(Dataset records):
:::::

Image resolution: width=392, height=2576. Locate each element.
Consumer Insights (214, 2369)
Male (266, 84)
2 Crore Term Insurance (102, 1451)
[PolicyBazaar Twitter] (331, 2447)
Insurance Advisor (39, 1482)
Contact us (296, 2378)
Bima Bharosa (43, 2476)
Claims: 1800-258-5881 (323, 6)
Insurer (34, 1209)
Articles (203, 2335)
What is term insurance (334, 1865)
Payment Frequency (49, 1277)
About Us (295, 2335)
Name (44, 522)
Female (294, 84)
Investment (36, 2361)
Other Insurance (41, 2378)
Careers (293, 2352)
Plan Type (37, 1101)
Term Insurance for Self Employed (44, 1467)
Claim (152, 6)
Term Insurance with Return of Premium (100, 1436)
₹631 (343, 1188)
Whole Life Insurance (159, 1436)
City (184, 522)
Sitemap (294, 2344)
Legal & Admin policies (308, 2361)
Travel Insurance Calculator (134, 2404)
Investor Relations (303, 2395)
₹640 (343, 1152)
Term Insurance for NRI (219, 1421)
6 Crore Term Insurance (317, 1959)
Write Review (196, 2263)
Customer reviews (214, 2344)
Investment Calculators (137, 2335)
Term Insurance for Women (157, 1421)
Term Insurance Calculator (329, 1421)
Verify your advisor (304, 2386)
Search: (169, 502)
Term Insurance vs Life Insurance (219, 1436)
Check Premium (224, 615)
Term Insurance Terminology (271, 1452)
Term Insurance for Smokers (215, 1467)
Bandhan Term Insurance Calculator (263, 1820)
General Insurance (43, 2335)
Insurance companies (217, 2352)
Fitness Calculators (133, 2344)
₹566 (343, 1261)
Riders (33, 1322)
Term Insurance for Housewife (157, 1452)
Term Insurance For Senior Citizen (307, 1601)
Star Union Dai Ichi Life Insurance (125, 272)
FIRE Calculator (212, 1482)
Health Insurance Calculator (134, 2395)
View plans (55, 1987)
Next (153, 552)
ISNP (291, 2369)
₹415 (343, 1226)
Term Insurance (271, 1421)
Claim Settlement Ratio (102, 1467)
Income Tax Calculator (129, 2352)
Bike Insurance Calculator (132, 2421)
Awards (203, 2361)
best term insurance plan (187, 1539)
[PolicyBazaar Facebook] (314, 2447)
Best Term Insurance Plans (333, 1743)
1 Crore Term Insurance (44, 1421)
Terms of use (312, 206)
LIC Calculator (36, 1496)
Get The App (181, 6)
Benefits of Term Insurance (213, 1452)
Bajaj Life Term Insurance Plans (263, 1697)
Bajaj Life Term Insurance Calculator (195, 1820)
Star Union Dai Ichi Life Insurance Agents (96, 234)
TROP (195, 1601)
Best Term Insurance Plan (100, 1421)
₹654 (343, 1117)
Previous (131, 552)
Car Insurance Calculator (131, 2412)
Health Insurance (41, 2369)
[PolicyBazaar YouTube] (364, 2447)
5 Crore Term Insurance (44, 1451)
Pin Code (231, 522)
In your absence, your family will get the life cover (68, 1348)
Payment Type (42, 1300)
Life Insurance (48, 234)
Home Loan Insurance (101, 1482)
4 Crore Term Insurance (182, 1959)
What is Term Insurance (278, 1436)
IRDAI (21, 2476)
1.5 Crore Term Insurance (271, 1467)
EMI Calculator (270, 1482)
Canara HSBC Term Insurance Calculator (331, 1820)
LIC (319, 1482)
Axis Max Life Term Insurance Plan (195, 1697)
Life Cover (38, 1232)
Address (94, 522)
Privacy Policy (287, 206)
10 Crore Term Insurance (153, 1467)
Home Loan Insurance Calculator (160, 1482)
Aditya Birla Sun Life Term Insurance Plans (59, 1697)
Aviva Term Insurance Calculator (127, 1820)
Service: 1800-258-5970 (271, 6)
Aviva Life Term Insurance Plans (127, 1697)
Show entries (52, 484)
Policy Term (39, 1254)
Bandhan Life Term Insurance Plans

:::::

(Exercise instructions): Please work out how many lines above contain the string "Investment", and reply with that number alone.

(The completed task): 2